# My Wireless Router WAN light keeps flashing



## techman187 (Mar 5, 2010)

My wireless router WAN Light won't stop blinking and didn't consistently blink before. It was after I set a password that is started to. Before, it only blinked when a device was using it like my DS. Now it blinks nonstop. Is there any way to reverse this. I'm uisng XP MCE and a D-Link DI-524 Rev C Router with Earthlink internet and an RCA DCM425 Modem and a linksys SPA-2100 phone adapter. Even though my internet works, I'd like to revert it oonly blinking when something uses it (for reasons not disclosed). I'm using firmware 3.23.


----------



## etaf (Oct 2, 2003)

i will move to networking 
its possible things are access the web - like updates downloading etc - 


> It was after I set a password that is started to.


what password ?
take it off and see if it stops


----------



## techman187 (Mar 5, 2010)

etaf said:


> i will move to networking
> its possible things are access the web - like updates downloading etc -
> what password ?
> take it off and see if it stops


I did think of that, but that did not stop the blinking. There is no other computer using my wireless router. I set it up primarily for my game systems to use.


----------



## etaf (Oct 2, 2003)

switch you wireless OFF /Disable it and see if the blinking stops


----------



## techman187 (Mar 5, 2010)

etaf said:


> switch you wireless OFF /Disable it and see if the blinking stops


If by that you mean turn off the internet, it stops rapidly blinking and it occasionally blinks. If not, then what do I have to do?


----------



## etaf (Oct 2, 2003)

> If by that you mean turn off the internet


Yes - turn off by software means on your PC access to the internet 
If thats what you did and


> it stops rapidly blinking


then its your PC that is communicating with the router 
That could be valid - or you may have malware on the PC communicating with the internet

Theres a note here of a number of program which can monitor your PC http://www.dslreports.com/forum/remark,12645258 I have never used so you may want to be BEWARE 
OR
you could post a HJT log - see my signature for a link to the program - and one of the forums gurus can decode - this may take a few days before you got a response


----------



## techman187 (Mar 5, 2010)

Ok, update. Turning off my modem stosp the blinking, but turning off wireless through the settings stops the WLAN light from starting but the WAN Light keeps on blinking (even when computer is off).


----------



## JohnWill (Oct 19, 2002)

That is perfectly normal for most ISP's. Both Comcast and Verizon FiOS have continuous traffic on the WAN side, even with nothing happening and all devices disconnected.

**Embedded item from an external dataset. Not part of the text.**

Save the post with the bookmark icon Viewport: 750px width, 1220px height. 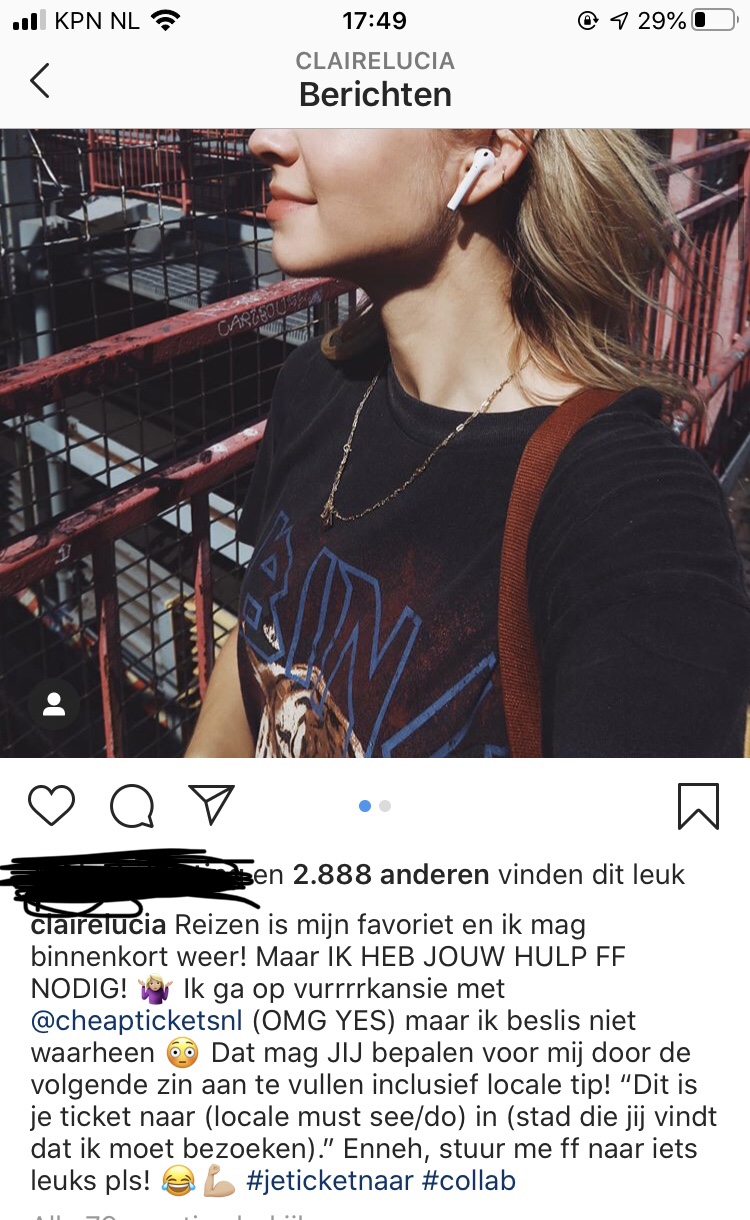(x=698, y=805)
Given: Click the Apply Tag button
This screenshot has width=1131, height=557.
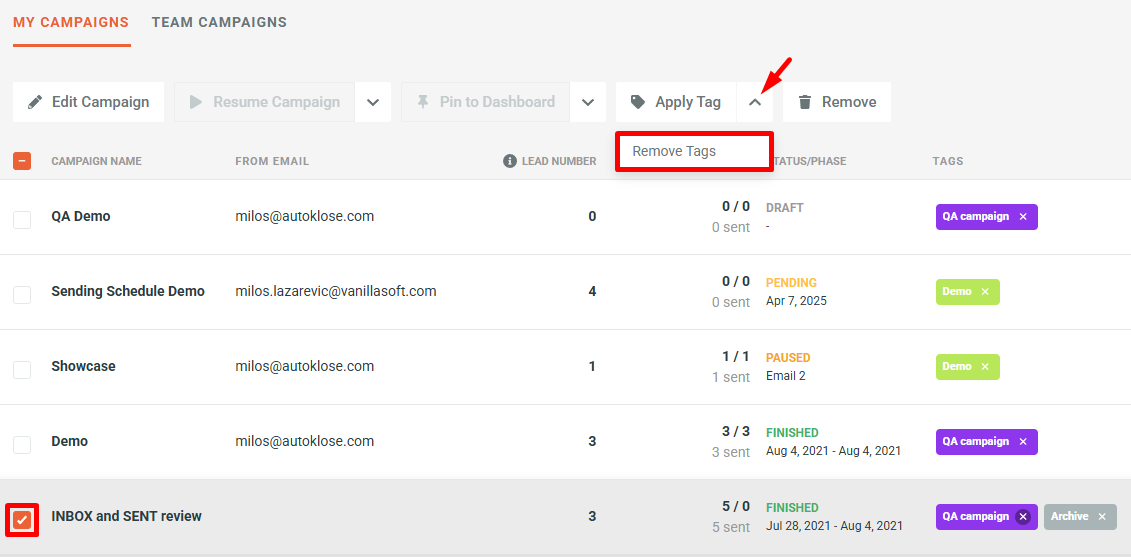Looking at the screenshot, I should [x=676, y=102].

I once took a look at what was going on with Comcast, and it was a continuous stream of ARP requests over a fairly wide IP address range.


----------



## techman187 (Mar 5, 2010)

The thing that puzzles me is that this didn't happen before. I'd like to restore its previous behavior.


----------



## JohnWill (Oct 19, 2002)

When I had Comcast, I had the same situation. For the first couple of years, the light only blinked when I was actually doing something. It was a very convenient way to see if there was anything going on over the network. After Comcast did some reconfiguration one day, the light started flashing like crazy, that's when I tracked it down.

I really think you aren't going to change this.


----------



## techman187 (Mar 5, 2010)

Ok. I have one final question that might be an alternate way. Is there any program that would let me know when a device like my game system is communicating using my internet connection?


----------



## JohnWill (Oct 19, 2002)

Not really, the only place that traffic could be monitored is inside the router.


----------



## techman187 (Mar 5, 2010)

There is one last thing. Before I had a password set, WAN would only blink with activity and The #1 light would blink nonstop.


----------



## JohnWill (Oct 19, 2002)

Well, remove the password and see if the behavior changes. FWIW, I can't imagine why configuring a password would have any effect on this.


----------



## techman187 (Mar 5, 2010)

Removing the password doesn't do anything when I last checked. There must be some way to restore its original behavior, where WAN blinked only when in use, and #1 blinked nonstop.


----------



## JohnWill (Oct 19, 2002)

I doubt it. I'm guessing this is a change to the ISP network. You could change ISP's.


----------